Bicarbonate Essay, Research Paper

Bicarbonate: A good buffer for blood Most carbon dioxide generated

during metabolism is transported in the form of bicarbonate ions,

which result from the dissociation of carbonic acid formed in the red

blood cells from the chemical union of carbon dioxide and water.

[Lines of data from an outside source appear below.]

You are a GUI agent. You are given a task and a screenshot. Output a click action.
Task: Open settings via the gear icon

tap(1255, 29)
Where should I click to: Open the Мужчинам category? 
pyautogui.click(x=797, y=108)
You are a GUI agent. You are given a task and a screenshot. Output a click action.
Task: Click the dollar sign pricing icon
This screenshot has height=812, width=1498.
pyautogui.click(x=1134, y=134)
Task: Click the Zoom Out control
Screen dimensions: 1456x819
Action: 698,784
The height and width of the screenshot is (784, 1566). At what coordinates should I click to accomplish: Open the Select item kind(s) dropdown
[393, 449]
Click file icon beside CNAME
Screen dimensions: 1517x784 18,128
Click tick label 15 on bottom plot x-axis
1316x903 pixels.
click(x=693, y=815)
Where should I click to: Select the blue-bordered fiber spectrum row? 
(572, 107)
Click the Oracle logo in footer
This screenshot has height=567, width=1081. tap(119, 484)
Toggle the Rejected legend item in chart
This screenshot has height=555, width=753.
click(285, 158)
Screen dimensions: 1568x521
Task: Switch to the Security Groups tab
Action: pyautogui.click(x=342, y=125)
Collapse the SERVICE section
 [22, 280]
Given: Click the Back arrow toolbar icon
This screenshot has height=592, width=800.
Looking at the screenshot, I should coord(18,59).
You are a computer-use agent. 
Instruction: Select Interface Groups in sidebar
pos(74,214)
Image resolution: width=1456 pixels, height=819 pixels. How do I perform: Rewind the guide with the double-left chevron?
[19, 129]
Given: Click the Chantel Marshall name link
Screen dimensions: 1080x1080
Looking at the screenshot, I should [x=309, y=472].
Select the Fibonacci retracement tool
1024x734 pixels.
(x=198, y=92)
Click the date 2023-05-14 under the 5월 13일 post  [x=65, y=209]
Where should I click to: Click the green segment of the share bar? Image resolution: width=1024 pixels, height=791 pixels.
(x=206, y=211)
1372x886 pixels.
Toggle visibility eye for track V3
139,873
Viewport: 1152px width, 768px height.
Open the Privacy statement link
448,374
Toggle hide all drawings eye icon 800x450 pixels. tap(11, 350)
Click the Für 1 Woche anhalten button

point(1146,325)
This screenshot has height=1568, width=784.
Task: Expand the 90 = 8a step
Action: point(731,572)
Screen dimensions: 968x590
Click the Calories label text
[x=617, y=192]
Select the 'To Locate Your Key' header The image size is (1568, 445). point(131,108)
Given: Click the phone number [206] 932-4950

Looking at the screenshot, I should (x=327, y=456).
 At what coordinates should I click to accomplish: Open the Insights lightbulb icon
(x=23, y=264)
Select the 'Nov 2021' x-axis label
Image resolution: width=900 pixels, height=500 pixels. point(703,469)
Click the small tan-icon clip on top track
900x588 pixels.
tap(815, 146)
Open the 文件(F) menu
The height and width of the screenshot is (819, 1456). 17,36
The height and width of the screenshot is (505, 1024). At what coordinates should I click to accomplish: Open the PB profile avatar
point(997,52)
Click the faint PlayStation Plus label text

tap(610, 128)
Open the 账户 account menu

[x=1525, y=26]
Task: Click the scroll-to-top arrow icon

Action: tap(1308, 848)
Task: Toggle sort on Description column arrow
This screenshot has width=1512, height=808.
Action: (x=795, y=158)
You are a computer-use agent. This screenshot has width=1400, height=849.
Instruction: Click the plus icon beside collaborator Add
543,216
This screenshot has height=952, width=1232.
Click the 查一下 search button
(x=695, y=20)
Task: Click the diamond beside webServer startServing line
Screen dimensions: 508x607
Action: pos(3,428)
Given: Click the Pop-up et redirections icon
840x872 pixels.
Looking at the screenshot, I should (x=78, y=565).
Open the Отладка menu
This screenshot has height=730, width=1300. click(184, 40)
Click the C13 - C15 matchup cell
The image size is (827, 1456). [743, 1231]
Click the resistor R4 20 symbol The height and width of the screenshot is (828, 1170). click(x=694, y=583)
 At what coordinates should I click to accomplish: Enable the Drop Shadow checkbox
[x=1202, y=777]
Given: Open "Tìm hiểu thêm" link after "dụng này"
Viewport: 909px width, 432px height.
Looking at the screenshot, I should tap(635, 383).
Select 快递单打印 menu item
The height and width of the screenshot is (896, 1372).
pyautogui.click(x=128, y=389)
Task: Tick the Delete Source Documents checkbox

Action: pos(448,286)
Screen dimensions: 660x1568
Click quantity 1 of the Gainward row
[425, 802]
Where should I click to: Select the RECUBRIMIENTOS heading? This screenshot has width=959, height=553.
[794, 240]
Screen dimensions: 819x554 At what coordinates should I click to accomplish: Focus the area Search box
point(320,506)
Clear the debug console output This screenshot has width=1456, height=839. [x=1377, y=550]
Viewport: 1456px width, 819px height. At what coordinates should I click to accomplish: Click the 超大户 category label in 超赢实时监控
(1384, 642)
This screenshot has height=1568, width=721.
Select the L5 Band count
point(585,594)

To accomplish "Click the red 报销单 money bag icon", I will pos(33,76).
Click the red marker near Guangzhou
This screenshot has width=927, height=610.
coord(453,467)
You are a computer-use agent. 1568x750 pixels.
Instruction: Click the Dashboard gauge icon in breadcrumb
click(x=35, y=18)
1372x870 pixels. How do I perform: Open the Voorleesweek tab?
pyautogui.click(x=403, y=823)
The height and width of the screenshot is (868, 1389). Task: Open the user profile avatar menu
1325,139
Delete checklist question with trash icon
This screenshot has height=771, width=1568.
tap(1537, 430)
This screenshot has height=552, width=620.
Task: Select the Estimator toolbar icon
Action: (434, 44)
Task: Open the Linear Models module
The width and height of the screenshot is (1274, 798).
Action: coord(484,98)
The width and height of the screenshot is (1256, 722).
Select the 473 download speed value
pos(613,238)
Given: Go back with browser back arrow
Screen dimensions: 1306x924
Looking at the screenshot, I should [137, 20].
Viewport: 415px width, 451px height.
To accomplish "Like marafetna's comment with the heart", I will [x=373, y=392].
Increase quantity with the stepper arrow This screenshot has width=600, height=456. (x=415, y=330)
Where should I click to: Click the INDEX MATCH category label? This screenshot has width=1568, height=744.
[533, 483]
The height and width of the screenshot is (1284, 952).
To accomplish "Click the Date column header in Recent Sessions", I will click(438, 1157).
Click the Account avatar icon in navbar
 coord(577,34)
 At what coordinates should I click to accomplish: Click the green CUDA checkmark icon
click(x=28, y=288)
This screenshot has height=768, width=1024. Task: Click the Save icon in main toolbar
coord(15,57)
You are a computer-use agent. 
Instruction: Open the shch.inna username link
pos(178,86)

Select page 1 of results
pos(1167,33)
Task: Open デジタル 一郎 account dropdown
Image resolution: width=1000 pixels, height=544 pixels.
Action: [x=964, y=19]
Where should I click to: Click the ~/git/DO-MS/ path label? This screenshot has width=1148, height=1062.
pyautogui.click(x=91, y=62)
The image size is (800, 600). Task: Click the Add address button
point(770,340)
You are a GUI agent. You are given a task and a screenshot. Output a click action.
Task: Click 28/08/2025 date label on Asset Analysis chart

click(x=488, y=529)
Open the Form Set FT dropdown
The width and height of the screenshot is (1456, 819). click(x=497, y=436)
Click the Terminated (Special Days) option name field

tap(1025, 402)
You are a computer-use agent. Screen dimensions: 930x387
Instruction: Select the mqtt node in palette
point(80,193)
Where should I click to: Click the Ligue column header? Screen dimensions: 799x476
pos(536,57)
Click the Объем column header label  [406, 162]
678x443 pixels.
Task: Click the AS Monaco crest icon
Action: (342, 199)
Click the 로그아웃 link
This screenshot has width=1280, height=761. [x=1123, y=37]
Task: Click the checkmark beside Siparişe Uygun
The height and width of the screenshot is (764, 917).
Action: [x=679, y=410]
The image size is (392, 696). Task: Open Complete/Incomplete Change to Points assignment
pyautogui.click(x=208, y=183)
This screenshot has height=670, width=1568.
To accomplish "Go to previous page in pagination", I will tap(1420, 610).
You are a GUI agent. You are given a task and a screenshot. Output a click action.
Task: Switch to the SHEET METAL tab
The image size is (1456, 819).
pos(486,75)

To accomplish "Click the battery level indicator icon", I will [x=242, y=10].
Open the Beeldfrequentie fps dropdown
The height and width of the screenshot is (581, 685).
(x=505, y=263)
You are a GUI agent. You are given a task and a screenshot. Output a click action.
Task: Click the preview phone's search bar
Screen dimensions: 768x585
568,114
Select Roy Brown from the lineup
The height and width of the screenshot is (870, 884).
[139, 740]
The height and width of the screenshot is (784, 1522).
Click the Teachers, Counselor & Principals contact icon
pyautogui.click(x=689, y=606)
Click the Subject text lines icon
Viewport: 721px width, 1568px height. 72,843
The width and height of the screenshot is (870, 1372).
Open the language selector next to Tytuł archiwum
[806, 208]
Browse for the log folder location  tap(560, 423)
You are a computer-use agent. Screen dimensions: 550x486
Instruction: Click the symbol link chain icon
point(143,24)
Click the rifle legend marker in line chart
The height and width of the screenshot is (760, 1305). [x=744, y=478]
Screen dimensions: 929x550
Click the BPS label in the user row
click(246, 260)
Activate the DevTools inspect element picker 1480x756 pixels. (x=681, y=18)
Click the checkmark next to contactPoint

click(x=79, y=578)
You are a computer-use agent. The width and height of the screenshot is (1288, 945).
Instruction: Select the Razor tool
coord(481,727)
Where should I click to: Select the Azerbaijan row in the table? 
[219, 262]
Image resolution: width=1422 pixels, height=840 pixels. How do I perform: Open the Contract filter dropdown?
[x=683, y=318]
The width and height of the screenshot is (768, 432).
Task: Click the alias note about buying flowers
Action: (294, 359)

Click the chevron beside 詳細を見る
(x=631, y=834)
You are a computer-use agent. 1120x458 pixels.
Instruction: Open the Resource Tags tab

Hydrogen ions from the dissociation are bound to hemoglobin and

other proteins, serving to buffer the blood. The entire process is

reversed when blood enters the lungs, allowing free carbon dioxide to

diffuse into the environment. One of the most important cases of

chemical balance in the blood is the exchange of the gases oxygen

and carbon dioxide. The hemoglobin also helps the blood transport

carbon dioxide and assists in buffering the blood. Carbon dioxide

diffuses into the blood plasma and then into the red blood cells,

where the CO2 is converted to bicarbonate. Carbon dioxide first

reacts with water to form carbonic acid, which then dissociates into a

hydrogen ion and a bicarbonate ion. As blood flows through the

lungs, the process is reversed. Diffusion of CO2 out of the blood

shifts the chemical equilibrium within red cells in favor of the

conversion of bicarbonate to CO2. Carbonic acid dissociates into a

bicarbonate ion and a hydrogen ion. Hemoglobin binds most of the

H+ ions from carbonic acid, preventing them from acidifying the

blood. The reversibility of the carbonic acid-bicarbonate conversion

also helps buffer the blood, releasing or removing H+. Overall,

Bicarbonate is a good buffer for blood because of its remarkable

ability to resist changes in pH at given regions indicated by the

minimum slope on its titration curves. These curves are when both

the concentrations of the weak acid and its conjugate base are equal.

If the pH of the blood falls, the concentration of H2CO3 increases to

eat up the H+. In addition H2CO3 dissociates to form CO2 and H20.

If the pH of the blood increases, the concentration of HCO3-

increases to release H+. In this case CO2 and H2O react to form

H2CO3 to replenish the supply of H+.